The concern over spies infiltrating the government during the First World War (1914-18) and Second World War (1939-45), saw enemy aliens within Europe and the United Kingdom dispatched to the Isle of Man. There, men, women and children were divided and placed behind the barbed wire of internment camps. The biggest and the worst internment camp on the island was Knockaloe, in Kirk Patrick. Originally designed for 5,000 German civilians, Knockaloe ended up housing more than 20,000 men in cramped, dirty conditions. A rail-link built from Peel carried food and supplies to the camp. Despite efforts, more than 200 died in captivity and many were buried in the grounds of Kirk Patrick church. After the War the remaining internees were deported. Those that were buried at Patrick church were re-interred at Cannock Chase in Britain, in 1962. But two Jewish and a few Turkish graves still remain at the church. Although Knockaloe returned to its former glory as a farm, you can still see a section of the camp built from stone. And along the drive are a handful of small private cottages that were once used as meat sheds. According to the locals this area is also extremely haunted.
Round, peculiar land molds are scattered across the farmlands of Dalby. These moulds are actually bunkers that once formed part of a system of Radio Detection Findings (RDF) or pylons. The bunkers were built to draw away enemy fire during the Second World War. Also nicknamed “radars,” the pylons helped prevent German invasion by directing a small force of fighter aircrafts to their appropriate positions for attacking incoming aircrafts. These comprised the world’s first comprehensive radar system. Eventually, locals using explosives took out the pylons after the war and used the wood to build nearby farm houses.

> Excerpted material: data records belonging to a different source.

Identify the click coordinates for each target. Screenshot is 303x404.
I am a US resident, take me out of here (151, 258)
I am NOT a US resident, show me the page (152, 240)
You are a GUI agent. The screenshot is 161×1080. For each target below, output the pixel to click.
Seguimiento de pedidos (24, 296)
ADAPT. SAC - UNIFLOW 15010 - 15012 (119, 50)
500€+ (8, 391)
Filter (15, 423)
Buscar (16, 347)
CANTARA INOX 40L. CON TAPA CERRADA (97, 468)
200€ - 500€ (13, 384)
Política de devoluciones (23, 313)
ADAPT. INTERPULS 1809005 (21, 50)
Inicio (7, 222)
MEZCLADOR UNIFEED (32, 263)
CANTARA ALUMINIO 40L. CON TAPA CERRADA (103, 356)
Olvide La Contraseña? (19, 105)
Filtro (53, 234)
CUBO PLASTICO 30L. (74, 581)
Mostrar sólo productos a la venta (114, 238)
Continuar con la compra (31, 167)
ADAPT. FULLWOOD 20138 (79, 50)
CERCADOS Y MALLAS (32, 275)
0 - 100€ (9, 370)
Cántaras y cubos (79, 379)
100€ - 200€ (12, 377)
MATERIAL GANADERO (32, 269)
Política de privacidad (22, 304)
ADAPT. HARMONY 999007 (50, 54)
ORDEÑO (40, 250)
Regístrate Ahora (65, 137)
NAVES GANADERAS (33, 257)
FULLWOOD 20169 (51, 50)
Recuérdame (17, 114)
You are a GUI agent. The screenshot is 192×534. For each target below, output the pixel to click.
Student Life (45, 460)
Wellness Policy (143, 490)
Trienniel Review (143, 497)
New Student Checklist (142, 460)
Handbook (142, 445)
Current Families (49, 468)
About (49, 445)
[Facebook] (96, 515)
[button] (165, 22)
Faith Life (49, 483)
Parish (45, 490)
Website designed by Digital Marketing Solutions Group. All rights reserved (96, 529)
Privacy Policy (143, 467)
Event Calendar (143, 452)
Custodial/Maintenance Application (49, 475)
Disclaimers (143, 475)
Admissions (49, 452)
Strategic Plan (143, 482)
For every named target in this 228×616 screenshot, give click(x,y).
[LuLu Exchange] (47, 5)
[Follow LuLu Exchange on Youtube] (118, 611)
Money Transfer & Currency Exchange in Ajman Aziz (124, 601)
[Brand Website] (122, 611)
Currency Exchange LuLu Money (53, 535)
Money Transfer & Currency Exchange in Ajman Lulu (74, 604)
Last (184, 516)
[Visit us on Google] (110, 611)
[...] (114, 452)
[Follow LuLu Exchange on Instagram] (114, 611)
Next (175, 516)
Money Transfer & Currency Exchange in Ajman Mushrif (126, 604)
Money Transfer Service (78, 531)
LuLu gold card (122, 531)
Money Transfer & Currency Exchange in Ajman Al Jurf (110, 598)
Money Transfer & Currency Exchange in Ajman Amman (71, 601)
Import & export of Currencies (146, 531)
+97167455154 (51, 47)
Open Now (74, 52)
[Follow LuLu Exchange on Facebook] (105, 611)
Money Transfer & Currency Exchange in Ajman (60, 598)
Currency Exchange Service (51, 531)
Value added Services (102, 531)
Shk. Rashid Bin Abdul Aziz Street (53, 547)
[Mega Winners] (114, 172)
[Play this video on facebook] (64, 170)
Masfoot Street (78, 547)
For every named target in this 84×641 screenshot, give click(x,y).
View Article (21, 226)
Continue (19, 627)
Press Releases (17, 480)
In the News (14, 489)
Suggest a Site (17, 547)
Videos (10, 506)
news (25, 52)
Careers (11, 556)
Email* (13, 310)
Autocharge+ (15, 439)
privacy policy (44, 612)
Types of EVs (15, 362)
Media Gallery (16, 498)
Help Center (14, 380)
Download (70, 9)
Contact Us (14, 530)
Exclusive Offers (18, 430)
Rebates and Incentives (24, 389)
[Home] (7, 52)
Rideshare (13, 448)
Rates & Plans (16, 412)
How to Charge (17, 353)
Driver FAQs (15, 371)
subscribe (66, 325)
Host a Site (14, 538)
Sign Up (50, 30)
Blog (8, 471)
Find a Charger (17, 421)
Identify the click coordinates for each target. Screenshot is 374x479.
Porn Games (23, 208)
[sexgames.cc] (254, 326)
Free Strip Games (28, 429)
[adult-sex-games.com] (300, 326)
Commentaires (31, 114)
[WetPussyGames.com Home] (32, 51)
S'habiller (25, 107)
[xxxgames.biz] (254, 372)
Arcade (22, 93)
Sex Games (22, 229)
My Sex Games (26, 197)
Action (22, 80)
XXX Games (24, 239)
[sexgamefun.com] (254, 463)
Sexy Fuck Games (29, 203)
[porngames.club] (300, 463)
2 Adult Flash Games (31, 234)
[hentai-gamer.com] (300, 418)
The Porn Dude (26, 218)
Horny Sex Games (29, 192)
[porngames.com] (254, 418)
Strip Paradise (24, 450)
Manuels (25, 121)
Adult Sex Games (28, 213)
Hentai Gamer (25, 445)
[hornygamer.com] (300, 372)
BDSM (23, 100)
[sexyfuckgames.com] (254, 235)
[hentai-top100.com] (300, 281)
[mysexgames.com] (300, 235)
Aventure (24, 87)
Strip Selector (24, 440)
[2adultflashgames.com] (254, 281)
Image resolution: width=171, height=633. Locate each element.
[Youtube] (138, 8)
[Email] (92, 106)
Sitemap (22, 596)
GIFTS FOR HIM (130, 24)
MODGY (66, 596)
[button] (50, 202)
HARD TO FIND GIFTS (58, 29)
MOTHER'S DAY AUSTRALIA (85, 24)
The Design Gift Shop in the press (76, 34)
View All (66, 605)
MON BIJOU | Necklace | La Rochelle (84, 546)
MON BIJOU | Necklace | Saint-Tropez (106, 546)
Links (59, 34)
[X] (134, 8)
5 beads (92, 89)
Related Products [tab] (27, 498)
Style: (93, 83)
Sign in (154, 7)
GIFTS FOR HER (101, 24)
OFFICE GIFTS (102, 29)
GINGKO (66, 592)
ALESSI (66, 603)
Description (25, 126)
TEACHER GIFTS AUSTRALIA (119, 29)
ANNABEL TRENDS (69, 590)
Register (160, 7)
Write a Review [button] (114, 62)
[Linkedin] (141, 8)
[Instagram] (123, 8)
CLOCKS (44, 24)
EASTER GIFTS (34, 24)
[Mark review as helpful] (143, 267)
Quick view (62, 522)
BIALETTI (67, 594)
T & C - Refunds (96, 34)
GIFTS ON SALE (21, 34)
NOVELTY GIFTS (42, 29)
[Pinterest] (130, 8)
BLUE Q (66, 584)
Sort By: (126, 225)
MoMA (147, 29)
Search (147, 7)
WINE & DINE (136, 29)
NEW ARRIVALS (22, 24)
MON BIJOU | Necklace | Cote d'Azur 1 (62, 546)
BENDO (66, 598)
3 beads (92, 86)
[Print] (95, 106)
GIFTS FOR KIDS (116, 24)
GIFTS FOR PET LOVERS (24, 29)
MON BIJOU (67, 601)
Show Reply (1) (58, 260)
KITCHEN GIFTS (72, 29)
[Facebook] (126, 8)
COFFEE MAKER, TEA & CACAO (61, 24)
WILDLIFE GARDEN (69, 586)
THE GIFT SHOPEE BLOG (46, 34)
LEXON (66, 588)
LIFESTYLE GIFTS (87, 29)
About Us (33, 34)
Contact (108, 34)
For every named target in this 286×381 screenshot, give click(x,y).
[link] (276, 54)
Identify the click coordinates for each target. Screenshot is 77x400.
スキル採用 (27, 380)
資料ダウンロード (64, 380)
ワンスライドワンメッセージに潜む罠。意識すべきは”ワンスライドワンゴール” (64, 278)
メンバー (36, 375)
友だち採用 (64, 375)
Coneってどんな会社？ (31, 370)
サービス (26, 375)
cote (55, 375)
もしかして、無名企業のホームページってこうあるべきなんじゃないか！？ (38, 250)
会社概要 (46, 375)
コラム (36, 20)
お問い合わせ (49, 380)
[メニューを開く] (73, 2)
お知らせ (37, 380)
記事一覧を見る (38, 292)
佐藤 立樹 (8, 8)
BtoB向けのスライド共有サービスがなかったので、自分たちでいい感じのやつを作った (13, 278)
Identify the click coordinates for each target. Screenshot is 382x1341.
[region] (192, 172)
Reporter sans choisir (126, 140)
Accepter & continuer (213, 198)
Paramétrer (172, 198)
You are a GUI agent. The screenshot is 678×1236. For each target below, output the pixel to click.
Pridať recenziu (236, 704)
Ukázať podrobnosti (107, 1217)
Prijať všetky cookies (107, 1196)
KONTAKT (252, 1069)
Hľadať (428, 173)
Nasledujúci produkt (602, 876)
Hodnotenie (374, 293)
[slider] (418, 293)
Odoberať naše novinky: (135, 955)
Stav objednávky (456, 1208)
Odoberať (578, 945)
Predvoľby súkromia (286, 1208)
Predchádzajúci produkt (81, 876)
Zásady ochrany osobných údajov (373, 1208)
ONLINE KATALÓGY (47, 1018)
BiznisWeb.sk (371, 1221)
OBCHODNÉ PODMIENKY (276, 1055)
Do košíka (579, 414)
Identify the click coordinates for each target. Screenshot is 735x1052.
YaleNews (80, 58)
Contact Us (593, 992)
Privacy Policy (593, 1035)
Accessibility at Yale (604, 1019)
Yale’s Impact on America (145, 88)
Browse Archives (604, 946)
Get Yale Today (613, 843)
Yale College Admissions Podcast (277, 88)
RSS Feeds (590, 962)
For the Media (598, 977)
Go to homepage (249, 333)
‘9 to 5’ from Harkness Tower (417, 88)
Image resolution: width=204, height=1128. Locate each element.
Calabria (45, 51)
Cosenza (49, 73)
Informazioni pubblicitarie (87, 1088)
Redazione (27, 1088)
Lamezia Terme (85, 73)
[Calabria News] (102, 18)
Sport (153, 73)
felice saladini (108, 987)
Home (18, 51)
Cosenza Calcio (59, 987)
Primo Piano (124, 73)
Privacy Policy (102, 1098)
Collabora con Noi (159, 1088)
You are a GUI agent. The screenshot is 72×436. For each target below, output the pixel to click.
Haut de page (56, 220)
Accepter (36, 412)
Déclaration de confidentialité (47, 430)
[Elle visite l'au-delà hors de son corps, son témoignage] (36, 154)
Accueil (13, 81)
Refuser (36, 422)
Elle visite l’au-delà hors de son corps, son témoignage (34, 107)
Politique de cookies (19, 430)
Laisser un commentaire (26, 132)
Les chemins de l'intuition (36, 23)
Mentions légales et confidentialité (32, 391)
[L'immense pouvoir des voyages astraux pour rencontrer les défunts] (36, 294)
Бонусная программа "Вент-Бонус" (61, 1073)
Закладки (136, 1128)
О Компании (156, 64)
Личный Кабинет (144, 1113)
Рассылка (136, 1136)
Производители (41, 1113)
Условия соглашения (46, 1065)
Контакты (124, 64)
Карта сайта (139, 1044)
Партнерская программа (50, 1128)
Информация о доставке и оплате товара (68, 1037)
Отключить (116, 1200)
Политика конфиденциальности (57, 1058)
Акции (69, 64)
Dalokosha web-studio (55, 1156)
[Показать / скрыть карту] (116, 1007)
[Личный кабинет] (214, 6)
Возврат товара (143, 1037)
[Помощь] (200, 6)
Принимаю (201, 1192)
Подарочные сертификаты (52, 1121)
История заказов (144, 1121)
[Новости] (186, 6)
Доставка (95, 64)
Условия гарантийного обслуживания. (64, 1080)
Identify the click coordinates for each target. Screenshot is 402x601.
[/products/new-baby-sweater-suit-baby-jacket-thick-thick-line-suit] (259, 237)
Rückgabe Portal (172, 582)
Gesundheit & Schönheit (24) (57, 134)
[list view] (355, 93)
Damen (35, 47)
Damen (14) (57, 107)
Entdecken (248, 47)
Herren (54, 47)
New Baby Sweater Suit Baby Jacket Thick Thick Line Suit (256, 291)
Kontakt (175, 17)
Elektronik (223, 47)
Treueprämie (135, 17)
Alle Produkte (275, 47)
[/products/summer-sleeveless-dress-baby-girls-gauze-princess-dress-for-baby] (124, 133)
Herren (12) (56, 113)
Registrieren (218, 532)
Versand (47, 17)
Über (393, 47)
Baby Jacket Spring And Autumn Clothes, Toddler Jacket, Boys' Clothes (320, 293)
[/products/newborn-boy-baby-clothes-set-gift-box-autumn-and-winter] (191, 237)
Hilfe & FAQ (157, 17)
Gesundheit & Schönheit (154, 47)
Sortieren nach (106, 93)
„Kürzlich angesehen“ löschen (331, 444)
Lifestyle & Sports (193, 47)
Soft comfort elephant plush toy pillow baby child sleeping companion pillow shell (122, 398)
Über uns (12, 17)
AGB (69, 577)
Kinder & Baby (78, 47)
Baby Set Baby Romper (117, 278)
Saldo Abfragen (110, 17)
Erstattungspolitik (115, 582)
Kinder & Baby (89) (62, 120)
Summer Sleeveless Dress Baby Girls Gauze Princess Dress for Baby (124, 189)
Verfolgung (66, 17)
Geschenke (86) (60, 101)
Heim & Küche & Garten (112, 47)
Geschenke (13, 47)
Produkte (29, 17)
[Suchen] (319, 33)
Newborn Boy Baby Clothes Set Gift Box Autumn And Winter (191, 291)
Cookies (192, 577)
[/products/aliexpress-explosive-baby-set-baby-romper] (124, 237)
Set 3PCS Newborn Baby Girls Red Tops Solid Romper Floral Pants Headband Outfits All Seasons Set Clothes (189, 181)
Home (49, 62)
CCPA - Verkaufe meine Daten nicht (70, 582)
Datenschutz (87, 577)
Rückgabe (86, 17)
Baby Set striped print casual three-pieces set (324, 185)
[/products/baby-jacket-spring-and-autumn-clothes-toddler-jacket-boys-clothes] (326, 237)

The Manx cat is no secret. Bred on the Isle of Man, these gentle-natured tailless cats are the result of natural genetic mutation. Females weigh around eight to 10 pounds and males average between 10 to 12 pounds. Sadly, Manx cats are on the decline. The dominant Manx gene that causes the cat to be born tailless is also lethal. Known as “Manx Syndrome,” the gene causes a shortening of the spine, leading to damage of the nerves, bowels, bladder and digestive system. This lethal side effect is more common with the Rumpy breed that exhibits a dimple at the base where the tail should be. In order to prevent genetic defects, the Rumpy can be bred with the Stumpy, a variant of the tailless breed.
A story awaits around every corner on the Isle of Man. To unlock the island’s colourful history, which has helped shape its current culture and independent identity, leave the guidebook in the hotel and take the road less traveled.
With breathtaking natural scenery, storybook castles, ancient monuments, historic buildings, rare animal breeds, and heroic acts of kindness, there is an abundance of reasons exist as to why this emerald isle calls out to the hearts of everyone.